• _EXERCISES_:
1 - Decide whether each statement below agrees with the HumanML3D instructions. For each one, answer yes or no and quote the exact words of the text that settle it.
(a) The GM3 training command uses a mask ratio of 0.6.
(b) The first vqvae_motion.py command runs for 250000 total iterations.
(c) The model downloaded for evaluating the VQVAE with mask tokens goes in output/motion-vqvae/.
2 - Output the part of the HumanML3D instructions from "Using the HumanML3D" to "process the dataset.", copied without any changes.

• _SELECTED EXCERPT_:
════

Using the HumanML3D data: a 3D human motion-language dataset that originates from a combination of HumanAct12 and Amass dataset. Follow the instructions in the HumanML3D github repo to download and process the dataset.

Data directory: /media/varora/LaCie1/Datasets/HumanML3D/


python vqvae_motion.py --batch-size 256 --lr 2e-4 --total-iter 300000 --lr-scheduler 200000 --nb-code 512 --down-t 2 --depth 3 --dilation-growth-rate 3 --out-dir output --dataname t2m --vq-act relu --loss-vel 0.5 --recons-loss l1_smooth --exp-name motion-vqvae

Trained model: https://mybox.inria.fr/f/ef138f165e51480d8c53/?dl=1


python vqvae_motion.py --batch-size 256 --lr 2e-4 --total-iter 300000 --lr-scheduler 200000 --nb-code 512 --down-t 2 --depth 3 --dilation-growth-rate 3 --out-dir output --dataname t2m --vq-act relu --quantizer ema_reset --loss-vel 0.5 --recons-loss l1_smooth --exp-name motion-vqvae-test --resume-pth output/motion-vqvae/net_last.pth --eval

Train GM3

python gm3.py --mask_ratio 0.6 --batch-size 256 --lr 2e-4 --total-iter 250000 --lr-scheduler 200000 --nb-code 512 --down-t 2 --depth 3 --dilation-growth-rate 3 --out-dir output --dataname t2m --vq-act relu --quantizer ema_reset --loss-vel 0.5 --recons-loss l1_smooth --exp-name gm3-train --resume-pth output/motion-vqvae/net_last.pth

Eval VQVAE with mask tokens

Download model from: https://mybox.inria.fr/f/9ce3b9c67ec344a2a97f/?dl=1 Place it as: output/motion-vqvae-with-mask-token/net_last.pth

python gm3.py --batch-size 256 --lr 2e-4 --total-iter 300000 --lr-scheduler 200000 --nb-code 512 --down-t 2 --depth 3 --dilation-growth-rate 3 --out-dir output --dataname t2m --vq-act relu --quantizer ema_reset --loss-vel 0.5 --recons-loss l1_smooth --exp-name motion-vqvae-with-mask-test-gifs --resume-pth output/motion-vqvae-with-mask-token/net_last.pth --with_mask_token

Visualize Results

tensorboard --logdir=<EXP-NAME>

════

• _DATASET CONTENT_:

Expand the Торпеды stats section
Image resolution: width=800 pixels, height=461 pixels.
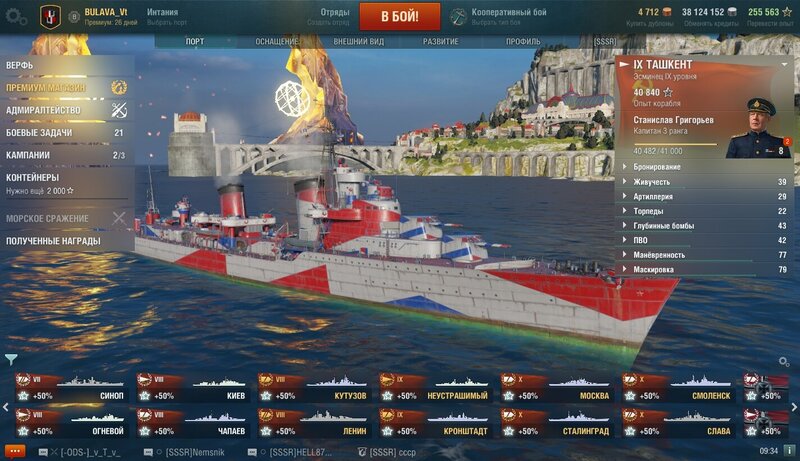(706, 211)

════

• _SOLUTIONS PER TASK_:
1 -
(a) Yes: "--mask_ratio 0.6"
(b) No: "--total-iter 300000"
(c) No: "Place it as: output/motion-vqvae-with-mask-token/net_last.pth"

2 -
Using the HumanML3D data: a 3D human motion-language dataset that originates from a combination of HumanAct12 and Amass dataset. Follow the instructions in the HumanML3D github repo to download and process the dataset.